_Your objective:_
Write the entries out in full, matching them exactly.

BEGIN Material provided

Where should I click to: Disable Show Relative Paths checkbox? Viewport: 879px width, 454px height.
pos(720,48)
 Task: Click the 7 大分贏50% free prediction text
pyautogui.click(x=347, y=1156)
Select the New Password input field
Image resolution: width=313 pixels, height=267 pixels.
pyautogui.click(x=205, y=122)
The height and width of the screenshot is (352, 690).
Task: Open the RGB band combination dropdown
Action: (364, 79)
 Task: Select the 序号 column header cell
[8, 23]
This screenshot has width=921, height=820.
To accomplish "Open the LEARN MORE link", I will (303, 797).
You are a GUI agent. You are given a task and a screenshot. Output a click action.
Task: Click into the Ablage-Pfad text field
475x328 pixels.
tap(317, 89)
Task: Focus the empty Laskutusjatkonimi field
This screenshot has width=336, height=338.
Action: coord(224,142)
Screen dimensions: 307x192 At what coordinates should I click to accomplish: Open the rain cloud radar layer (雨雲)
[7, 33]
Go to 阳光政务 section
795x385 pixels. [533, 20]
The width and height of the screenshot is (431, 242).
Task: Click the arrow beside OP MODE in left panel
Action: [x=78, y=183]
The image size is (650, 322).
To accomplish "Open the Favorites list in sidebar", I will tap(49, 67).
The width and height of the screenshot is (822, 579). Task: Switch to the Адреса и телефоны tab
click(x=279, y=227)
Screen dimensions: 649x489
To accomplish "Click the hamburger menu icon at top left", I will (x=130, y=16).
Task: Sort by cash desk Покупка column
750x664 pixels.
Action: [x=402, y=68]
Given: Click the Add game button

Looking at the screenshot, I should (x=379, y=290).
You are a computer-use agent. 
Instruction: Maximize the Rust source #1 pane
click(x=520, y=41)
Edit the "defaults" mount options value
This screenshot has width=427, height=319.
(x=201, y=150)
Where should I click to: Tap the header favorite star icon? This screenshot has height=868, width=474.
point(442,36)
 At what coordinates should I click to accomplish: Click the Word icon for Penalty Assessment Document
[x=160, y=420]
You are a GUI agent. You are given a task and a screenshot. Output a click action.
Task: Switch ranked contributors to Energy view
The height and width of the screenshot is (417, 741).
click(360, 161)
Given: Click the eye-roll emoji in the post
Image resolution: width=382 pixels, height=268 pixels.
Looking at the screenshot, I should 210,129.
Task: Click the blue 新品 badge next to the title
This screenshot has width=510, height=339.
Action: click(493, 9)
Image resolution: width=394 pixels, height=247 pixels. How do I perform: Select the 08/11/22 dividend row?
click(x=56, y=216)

END Material provided

_Your solution:_
Where should I click to: Disable Show Relative Paths checkbox? Viewport: 879px width, 454px height.
pos(720,48)
 Task: Click the 7 大分贏50% free prediction text
pyautogui.click(x=347, y=1156)
Select the New Password input field
Image resolution: width=313 pixels, height=267 pixels.
pyautogui.click(x=205, y=122)
The height and width of the screenshot is (352, 690).
Task: Open the RGB band combination dropdown
Action: (364, 79)
 Task: Select the 序号 column header cell
[8, 23]
This screenshot has width=921, height=820.
To accomplish "Open the LEARN MORE link", I will (303, 797).
You are a GUI agent. You are given a task and a screenshot. Output a click action.
Task: Click into the Ablage-Pfad text field
475x328 pixels.
tap(317, 89)
Task: Focus the empty Laskutusjatkonimi field
This screenshot has width=336, height=338.
Action: coord(224,142)
Screen dimensions: 307x192 At what coordinates should I click to accomplish: Open the rain cloud radar layer (雨雲)
[7, 33]
Go to 阳光政务 section
795x385 pixels. [533, 20]
The width and height of the screenshot is (431, 242).
Task: Click the arrow beside OP MODE in left panel
Action: [x=78, y=183]
The image size is (650, 322).
To accomplish "Open the Favorites list in sidebar", I will tap(49, 67).
The width and height of the screenshot is (822, 579). Task: Switch to the Адреса и телефоны tab
click(x=279, y=227)
Screen dimensions: 649x489
To accomplish "Click the hamburger menu icon at top left", I will (x=130, y=16).
Task: Sort by cash desk Покупка column
750x664 pixels.
Action: [x=402, y=68]
Given: Click the Add game button

Looking at the screenshot, I should (x=379, y=290).
You are a computer-use agent. 
Instruction: Maximize the Rust source #1 pane
click(x=520, y=41)
Edit the "defaults" mount options value
This screenshot has width=427, height=319.
(x=201, y=150)
Where should I click to: Tap the header favorite star icon? This screenshot has height=868, width=474.
point(442,36)
 At what coordinates should I click to accomplish: Click the Word icon for Penalty Assessment Document
[x=160, y=420]
You are a GUI agent. You are given a task and a screenshot. Output a click action.
Task: Switch ranked contributors to Energy view
The height and width of the screenshot is (417, 741).
click(360, 161)
Given: Click the eye-roll emoji in the post
Image resolution: width=382 pixels, height=268 pixels.
Looking at the screenshot, I should 210,129.
Task: Click the blue 新品 badge next to the title
This screenshot has width=510, height=339.
Action: click(493, 9)
Image resolution: width=394 pixels, height=247 pixels. How do I perform: Select the 08/11/22 dividend row?
click(x=56, y=216)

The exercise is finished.